Nihai Singh v. Sh. Dalip Singh Lamba, 1994 (2) Rent Control Journal 387. 3. Applying the ratio of these judgments to the facts of the present case, which are not in dispute, that t e house of the wife at Chepslee Estate. Lakkar Bazar is not only available to the petitioner-tenant but he is happily residing there with his wife and children, there is no merit in the contention raised on behalf of the tenant that the said house is acquired by the wife of the tenant and provisions of section 14 (35 (a) (iv) of H.P. Urban Rent Control Act (hereinafter called the Act) are not applicable So far judgment of Madhya Pradesh High Court in Sachhida-nand Garg v.

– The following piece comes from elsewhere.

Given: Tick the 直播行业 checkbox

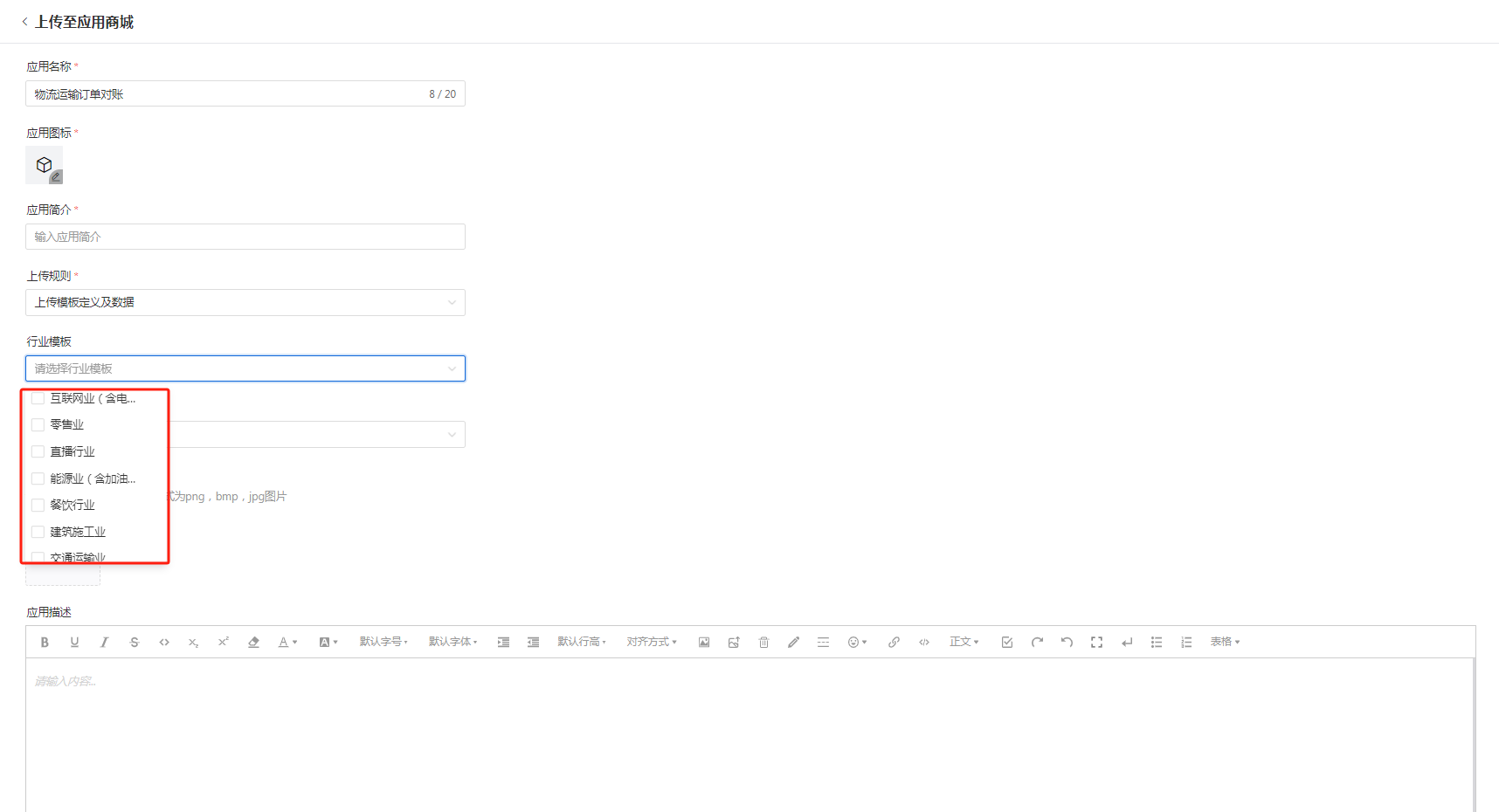Looking at the screenshot, I should (x=38, y=452).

Govindlalji Mahraj,1982 (1)Rent Control Reporter 708, is concerned, it is on its facts and does not apply to the present case. 4. Another submission raised on behalf of the tenant is that the demised premises were non-residential and were being used by the tenant as godown, as stated by him and his witnesses Vijay Kumar RW-2, Joginder RW-2 A and Dharam Pal RW3, against whom the respondent-landlord has filed eviction petitions Again, there is no substance in this submission, as the tenant had tried to raised this point as an afterthought by amending his reply to the eviction petition, which was rightly rejected by the Rent Controller on the ground that it would result in withdrawal of his admission that the tenanted premises are residential. There is nothing on record to establish non-residential character of the tenanted premises if it was residential premises, it could not be converted into non-residential, except with the permission of the Rent Controller, as provided under section 12 of the Act. The evidence of the witnesses of the tenant in this regard is of no assistance to him in view of the fact that they have a reason to depose against the landlord, as they themselves are facing the eviction petitions Moreover, the quarters in their occupation are admittedly residential, as such, there is no question of the demised premises, which are adjacent to these quarters, being non-residential. No other point is raised on behalf of the tenant. 5. In the result, there is no merit in this revision petition and it is dismissed. No costs. Revision petition dismissed.